> **The request**:
Reproduce the material below, replacing every occurrence of "maroon" with "dark red" and changing nothing else. Omit the pictures from your version.
>> BEGIN Given entries
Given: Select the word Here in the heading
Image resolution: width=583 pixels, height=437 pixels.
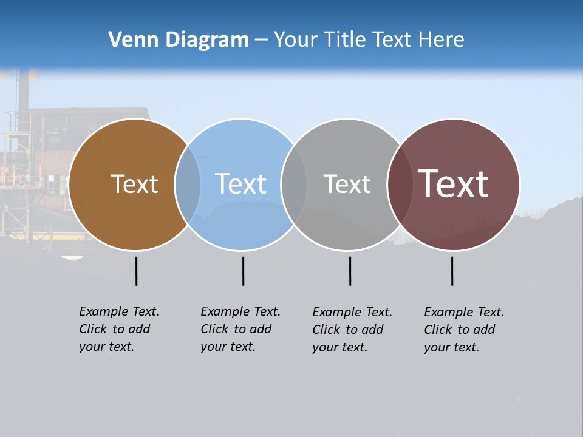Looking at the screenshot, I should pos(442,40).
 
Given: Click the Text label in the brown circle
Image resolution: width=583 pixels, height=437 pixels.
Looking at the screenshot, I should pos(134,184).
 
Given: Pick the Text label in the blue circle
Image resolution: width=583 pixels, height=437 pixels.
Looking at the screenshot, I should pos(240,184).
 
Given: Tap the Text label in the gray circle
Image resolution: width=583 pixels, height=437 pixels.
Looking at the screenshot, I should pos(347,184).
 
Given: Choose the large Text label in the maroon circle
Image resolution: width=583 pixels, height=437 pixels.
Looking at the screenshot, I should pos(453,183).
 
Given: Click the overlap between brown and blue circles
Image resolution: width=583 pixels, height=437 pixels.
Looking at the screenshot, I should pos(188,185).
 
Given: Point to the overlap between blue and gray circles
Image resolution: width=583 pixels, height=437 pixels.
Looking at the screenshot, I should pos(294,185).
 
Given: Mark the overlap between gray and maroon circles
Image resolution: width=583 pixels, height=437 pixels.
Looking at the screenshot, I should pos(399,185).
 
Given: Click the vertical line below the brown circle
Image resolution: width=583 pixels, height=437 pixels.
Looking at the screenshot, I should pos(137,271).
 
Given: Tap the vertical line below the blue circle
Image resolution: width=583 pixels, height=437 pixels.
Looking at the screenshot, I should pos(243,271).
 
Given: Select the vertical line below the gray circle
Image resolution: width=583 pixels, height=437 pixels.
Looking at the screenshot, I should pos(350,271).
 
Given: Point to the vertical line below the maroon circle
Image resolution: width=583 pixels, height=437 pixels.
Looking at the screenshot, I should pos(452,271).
>> END Given entries
> **Written answer**:
Given: Select the word Here in the heading
Image resolution: width=583 pixels, height=437 pixels.
Looking at the screenshot, I should pos(442,40).
 
Given: Click the Text label in the brown circle
Image resolution: width=583 pixels, height=437 pixels.
Looking at the screenshot, I should pos(134,184).
 
Given: Pick the Text label in the blue circle
Image resolution: width=583 pixels, height=437 pixels.
Looking at the screenshot, I should pos(240,184).
 
Given: Tap the Text label in the gray circle
Image resolution: width=583 pixels, height=437 pixels.
Looking at the screenshot, I should pos(347,184).
 
Given: Choose the large Text label in the dark red circle
Image resolution: width=583 pixels, height=437 pixels.
Looking at the screenshot, I should pos(453,183).
 
Given: Click the overlap between brown and blue circles
Image resolution: width=583 pixels, height=437 pixels.
Looking at the screenshot, I should pos(188,185).
 
Given: Point to the overlap between blue and gray circles
Image resolution: width=583 pixels, height=437 pixels.
Looking at the screenshot, I should pos(294,185).
 
Given: Mark the overlap between gray and dark red circles
Image resolution: width=583 pixels, height=437 pixels.
Looking at the screenshot, I should pos(399,185).
 
Given: Click the vertical line below the brown circle
Image resolution: width=583 pixels, height=437 pixels.
Looking at the screenshot, I should pos(137,271).
 
Given: Tap the vertical line below the blue circle
Image resolution: width=583 pixels, height=437 pixels.
Looking at the screenshot, I should pos(243,271).
 
Given: Select the vertical line below the gray circle
Image resolution: width=583 pixels, height=437 pixels.
Looking at the screenshot, I should pos(350,271).
 
Given: Point to the vertical line below the dark red circle
Image resolution: width=583 pixels, height=437 pixels.
Looking at the screenshot, I should pos(452,271).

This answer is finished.